Tiefseebergbau in NorwegenDas arktische Meer ausbeuten

Svalbard
In der Tiefsee um die Inselgruppe Svalbard will Norwegen Tiefseebergbau genehmigen (Bild: Lurii Volkov / CC BY-SA 4.0 / via Wikimedia Commons).

Norwegen plant als erster Staat der Welt, Lizenzen für Tiefseebergbau zu vergeben. Dieser würde ohne Rücksicht in die Ökosysteme der Arktis und den globalen Kohlenstoffkreislauf eingreifen. Meeresexperten, NGOs und Länder verurteilen den Vorstoß.

11.10.2024 – Anfang des Jahres machte das norwegische Parlament als erstes Land der Welt den Weg frei für Tiefseebergbau in seinen Hoheitsgewässern. Bisher ist der Abbau von Rohstoffen in der Tiefsee noch nirgendwo erlaubt. Über mögliche Rahmenbedingungen in internationalen Gewässern wird seit Jahrzehnten verhandelt. Greenpeace warnte bereits im Januar, dass es bisher auch keine Regulierungen für den Abbau in der norwegischen Tiefsee gibt.

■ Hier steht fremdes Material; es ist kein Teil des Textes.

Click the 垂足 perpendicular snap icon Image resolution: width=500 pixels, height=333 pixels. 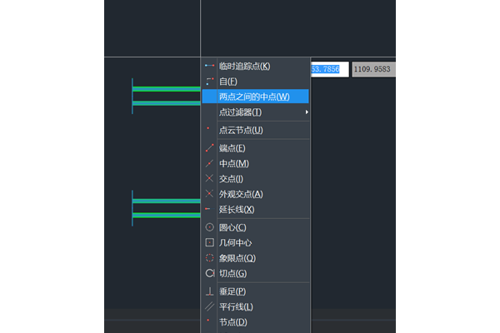coord(210,291)
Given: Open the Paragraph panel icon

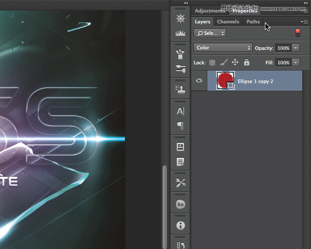Looking at the screenshot, I should (x=180, y=125).
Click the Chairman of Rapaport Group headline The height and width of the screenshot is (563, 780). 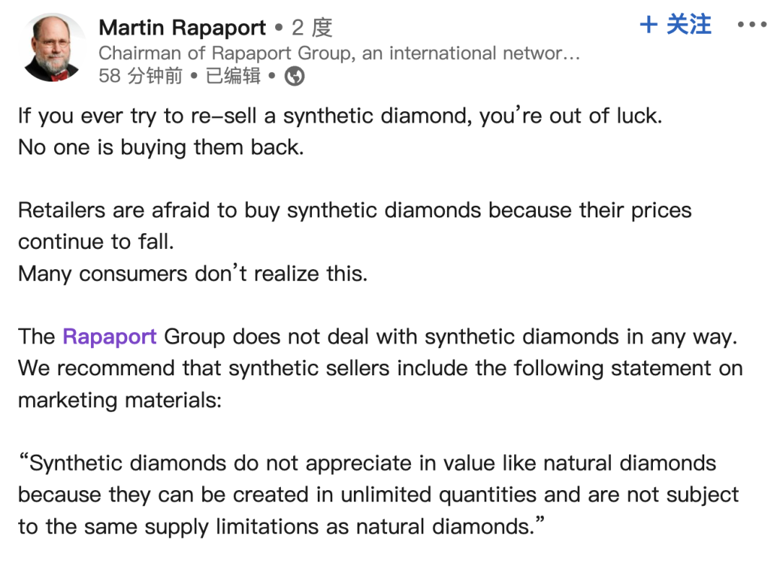(339, 53)
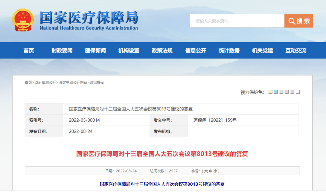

Der kommerzielle Abbau von Mangan- und Kobaltkrusten soll in einem rund 281.200 Quadratkilometer großen Gebiet um die arktische Inselgruppe Svalbard erkundet werden. Greenpeace kritisiert in einer Analyse, dass Norwegen die Auswirkungen auf die Umwelt nicht ausreichend geprüft hat, bevor es die Gebiete freigab. Der norwegische „Seabed Minerals Act“ sei nicht detailliert genug, Auswirkungen auf die Tiefsee würden nur oberflächlich und unzureichend abgehandelt.

Gegen den neuen Goldrausch

Unternehmen zeigten in den vergangenen Jahren zunehmend Interesse an den Ressourcen unter dem Meer. Für Digitalisierung und die grüne Wende werden große Mengen an Rohstoffen benötigt, die bisher nicht in entsprechenden Mengen abgebaut wurden. Kupfer, Mangan, Kobalt und Lithium sind anteilig in Gesteinen der Tiefsee zu finden. Sie alle stehen auf der Liste strategisch wichtiger Rohstoffe der EU.

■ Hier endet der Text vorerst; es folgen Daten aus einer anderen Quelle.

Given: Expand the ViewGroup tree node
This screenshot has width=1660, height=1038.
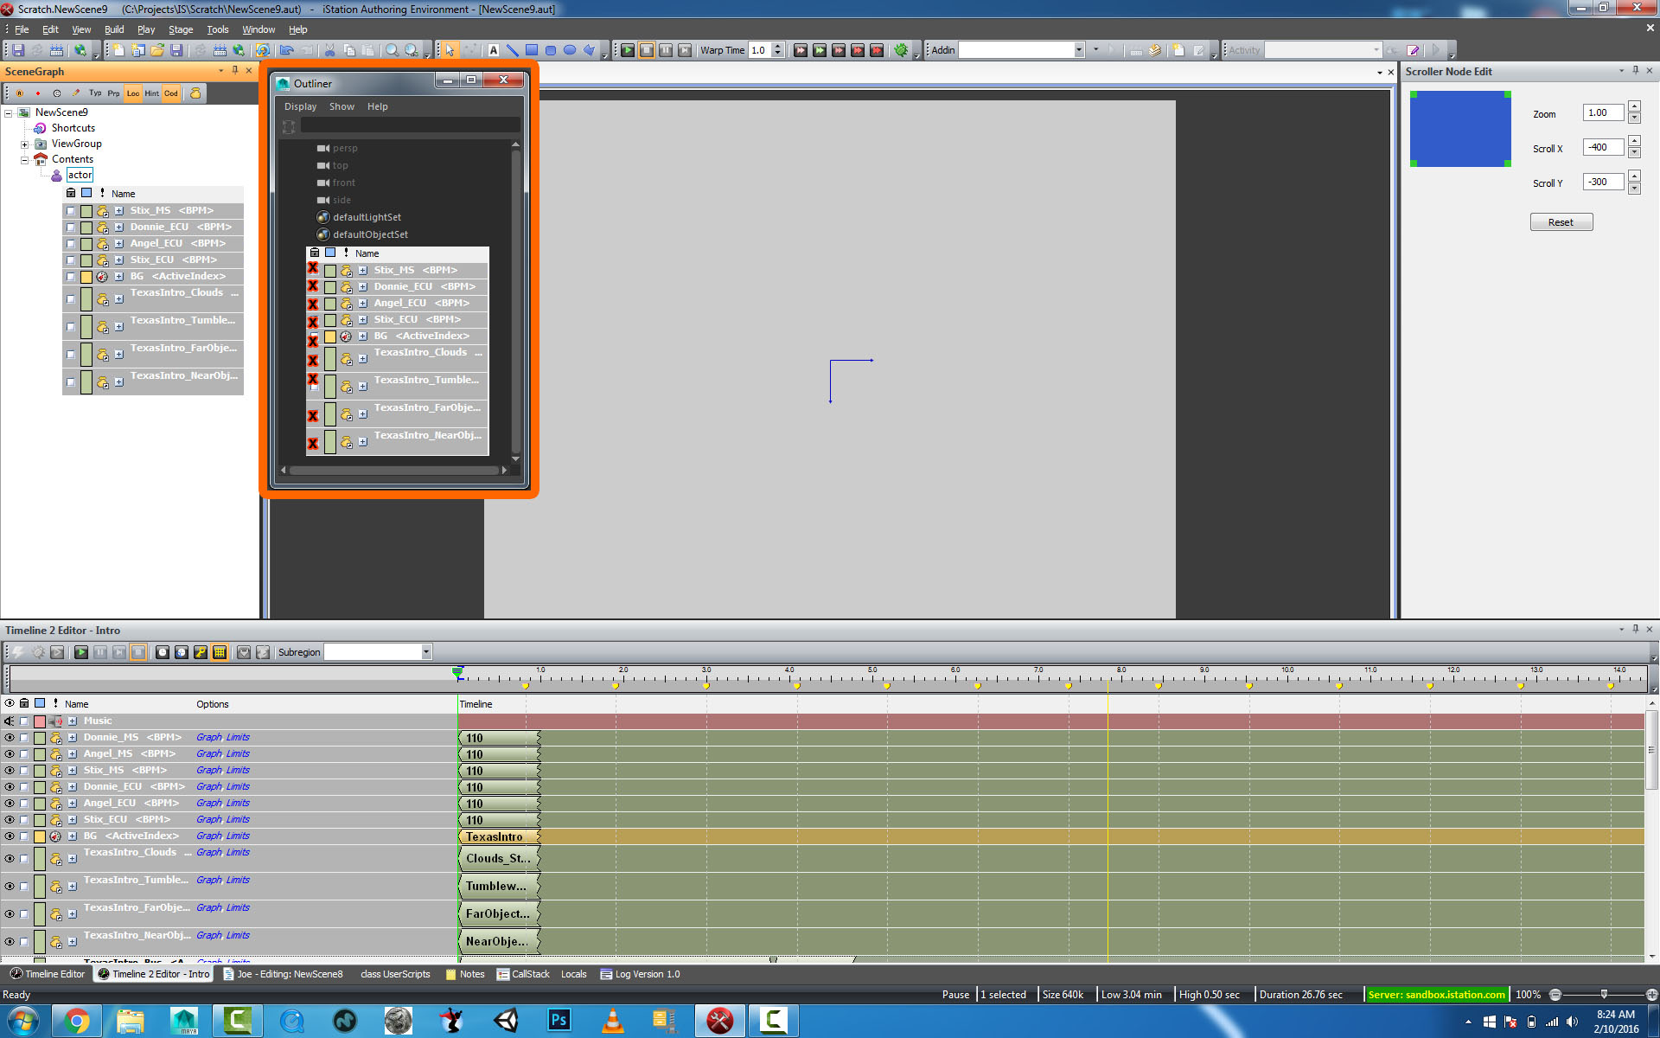Looking at the screenshot, I should coord(25,144).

Die Europäische Kommission hat sich allerdings gegen Tiefseebergbau ausgesprochen. Nachdem der Draghi-Report kürzlich die Exploration von Rohstoffen in der Tiefsee befürwortete, stellte die Europäische Kommission nach einer offenen Anfrage von NGOs klar, dass sie Tiefseebergbau weiterhin ablehne. Auch der Critical Raw Materials Act, der Rohstoffabbau in der EU fördern soll, erkenne Tiefseebergbau nicht als strategische Projekte an. Die Europäische Investmentbank will ebenfalls nicht in Tiefseebergbauprojekte investieren, da diese nicht mit Umwelt- und Klimazielen vereinbar seien.

Unerforschte Tiefen

Die Tiefsee ist eine wichtige Kohlenstoffsenke. Ihre Kohlenstoffkreisläufe beeinflussen das Klima, ihre Nahrungskreisläufe die Ökosysteme der gesamten Ozeane und darüber hinaus. Die Rohstoffvorkommen befinden sich laut Umweltbundesamt in 2.000 bis 6.000 Metern Tiefe, an den Hängen von Seebergen, auf Mittelozeanischen Rücken, am Tiefseeboden sowie am Boden des Roten Meeres. Sie sind Teil der Lebensräume und Ökosysteme der Tiefsee, dem Teil der Erde, über den am wenigsten bekannt ist. Bei Explorationen für Bergbauvorhaben wurden nicht nur zahlreiche neue Arten, sondern erst vor kurzem auch die Existenz von Dark Oxygen Production entdeckt. Die polymetallischen Knollen in der Clarion–Clipperton Zone, die Unternehmen abbauen wollen, sind an der Sauerstoffproduktion für das Ökosystem der Tiefsee beteiligt. Forscher gingen bisher davon aus, dass Sauerstoff in der Natur nur mit Hilfe von Sonnenlicht erzeugt werden kann. Diese und andere Entdeckungen, die das menschliche Verständnis der Erde erhellen, könnten durch Tiefseebergbau für immer zerstört werden.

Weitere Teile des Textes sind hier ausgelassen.